W czwartek nowy gigant ogłosił wyniki finansowe za drugi kwartał 2022 r. Z zaprezentowanych danych wynika, że fuzja mocno odbiła się na jego finansach. Koncern wygenerował w tym okresie stratę w wysokości 3,41 mld dolarów.
Nie jest tajemnicą, że w zasadzie od momentu zamknięcia fuzji Warner Bros. Discovery zaczęło szukać oszczędności, a jednym z obszarów, w których te oszczędności mają być największe, jest streaming. Najpierw w lipcu firma ogłosiła, że rezygnuje z realizacji produkcji oryginalnych na europejskim rynku, w tym w Polsce. Z kolei tym tygodniu pojawiły się doniesienia o dużych zwolnieniach planowanych w oddziale HBO Max.
O cięciu wydatków w obszarze streamingu świadczy również fakt, że koncern zrezygnował z produkcji mającego kosztować 90 mln dolarów filmu "Batgirl", który miał trafić bezpośrednio na platformę HBO Max. To jednak nie koniec .
W czwartek Warner Bros. Discovery ogłosiło dość rewolucyjne plany związane z przyszłością swoich platform VOD. W tym momencie firma ma pod swoim skrzydłami wspomniane HBO Max, a także usługę Discovery+ i kilka innych mniejszych serwisów. To jednak wkrótce się zmieni.

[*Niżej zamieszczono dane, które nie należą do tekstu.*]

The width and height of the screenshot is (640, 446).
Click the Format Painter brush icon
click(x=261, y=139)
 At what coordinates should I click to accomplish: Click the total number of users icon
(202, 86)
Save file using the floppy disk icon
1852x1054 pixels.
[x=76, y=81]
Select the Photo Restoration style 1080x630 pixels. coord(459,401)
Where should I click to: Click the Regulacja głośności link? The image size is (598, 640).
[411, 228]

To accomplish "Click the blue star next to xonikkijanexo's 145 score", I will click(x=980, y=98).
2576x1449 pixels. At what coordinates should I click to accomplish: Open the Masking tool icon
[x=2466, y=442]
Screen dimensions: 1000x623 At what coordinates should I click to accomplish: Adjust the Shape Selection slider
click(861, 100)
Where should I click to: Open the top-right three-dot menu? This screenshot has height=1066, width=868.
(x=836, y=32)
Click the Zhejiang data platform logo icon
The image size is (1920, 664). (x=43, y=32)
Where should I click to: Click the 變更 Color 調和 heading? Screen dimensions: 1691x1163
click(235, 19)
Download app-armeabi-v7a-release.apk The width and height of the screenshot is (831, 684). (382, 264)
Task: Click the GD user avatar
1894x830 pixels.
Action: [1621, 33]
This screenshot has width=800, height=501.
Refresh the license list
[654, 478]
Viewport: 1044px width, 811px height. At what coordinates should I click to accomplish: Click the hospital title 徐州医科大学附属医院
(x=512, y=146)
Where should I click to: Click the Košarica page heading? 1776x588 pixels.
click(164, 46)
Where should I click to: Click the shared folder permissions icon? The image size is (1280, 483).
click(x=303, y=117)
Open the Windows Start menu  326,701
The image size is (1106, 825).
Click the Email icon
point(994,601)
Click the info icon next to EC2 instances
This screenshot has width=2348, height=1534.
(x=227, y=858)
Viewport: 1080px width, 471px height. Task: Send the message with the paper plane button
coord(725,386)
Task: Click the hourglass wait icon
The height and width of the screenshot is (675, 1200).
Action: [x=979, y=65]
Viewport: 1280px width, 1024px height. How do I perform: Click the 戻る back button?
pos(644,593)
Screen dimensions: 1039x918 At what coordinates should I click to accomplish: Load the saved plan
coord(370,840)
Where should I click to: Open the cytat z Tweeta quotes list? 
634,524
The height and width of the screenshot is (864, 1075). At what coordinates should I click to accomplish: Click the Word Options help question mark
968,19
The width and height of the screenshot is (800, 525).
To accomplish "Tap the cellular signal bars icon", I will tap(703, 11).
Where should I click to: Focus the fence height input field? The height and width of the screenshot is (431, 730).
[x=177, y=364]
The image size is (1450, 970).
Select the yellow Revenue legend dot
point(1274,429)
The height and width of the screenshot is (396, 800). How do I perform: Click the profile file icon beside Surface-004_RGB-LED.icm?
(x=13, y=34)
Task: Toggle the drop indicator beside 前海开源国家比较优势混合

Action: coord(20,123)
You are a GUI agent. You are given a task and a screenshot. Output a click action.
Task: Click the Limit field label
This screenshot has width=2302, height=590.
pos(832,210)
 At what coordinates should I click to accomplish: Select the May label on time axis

Podczas prezentacji wyników finansowych szef koncernu, David Zaslav ogłosił plany połączenia HBO Max oraz Discovery+ w jedną usługę, której nazwy jednak nie ujawniono.
Mając na uwadze rynek streamingowy, naszym najwyższym priorytetem jest teraz uruchomienie zintegrowanej usługi VOD. (...) Nasza strategia w tym segmencie ewoluowała w ciągu ostatniego roku i naprawdę uważamy, że widać w niej jak na niego spoglądamy: nie chcemy, żeby nasz globalny plan monetyzacji był od niego uzależniony, ale żeby był ważny
- powiedział David Zaslav, CEO Warner Bros. Discovery.
Wprowadzając nową platformę skupimy się na rynkach, w których HBO Max jest już obecny. Serwis będzie wprowadzany sekwencyjnie począwszy od Stanów Zjednoczonych latem 2023 roku. Tego samego roku wejdziemy do Ameryki Łacińskiej. Rynki europejskie z HBO Max poczekają do początku 2024 roku. Pod koniec 2024 roku wprowadzimy ją do kluczowych rynków na rynku Azji i Pacyfiku oraz w nowych rynkach europejskich
- wyjaśnił z kolei JB Perrette, szef departamentu globalnego streamingu w WBD. Z opublikowanej rozpiski wynika, że w przypadku Polski startu nowej usługi powinniśmy spodziewać się jesienią 2024 roku.
Perrette zaznaczył również, że w toku prac proces fuzji HBO Max i Discovery+ może zostać przyspieszony. Stwierdził też, że według szacunków do 2025 z nowej platformy streamingowej miałoby korzystać nawet 130 mln subskrybentów.
W drugim kwartale br. z usług subskrypcyjnych Warner Bros. Discovery, w tym HBO max i Discovery+, korzystało 92,1 mln klientów, wobec 90,4 mln kwartał wcześniej.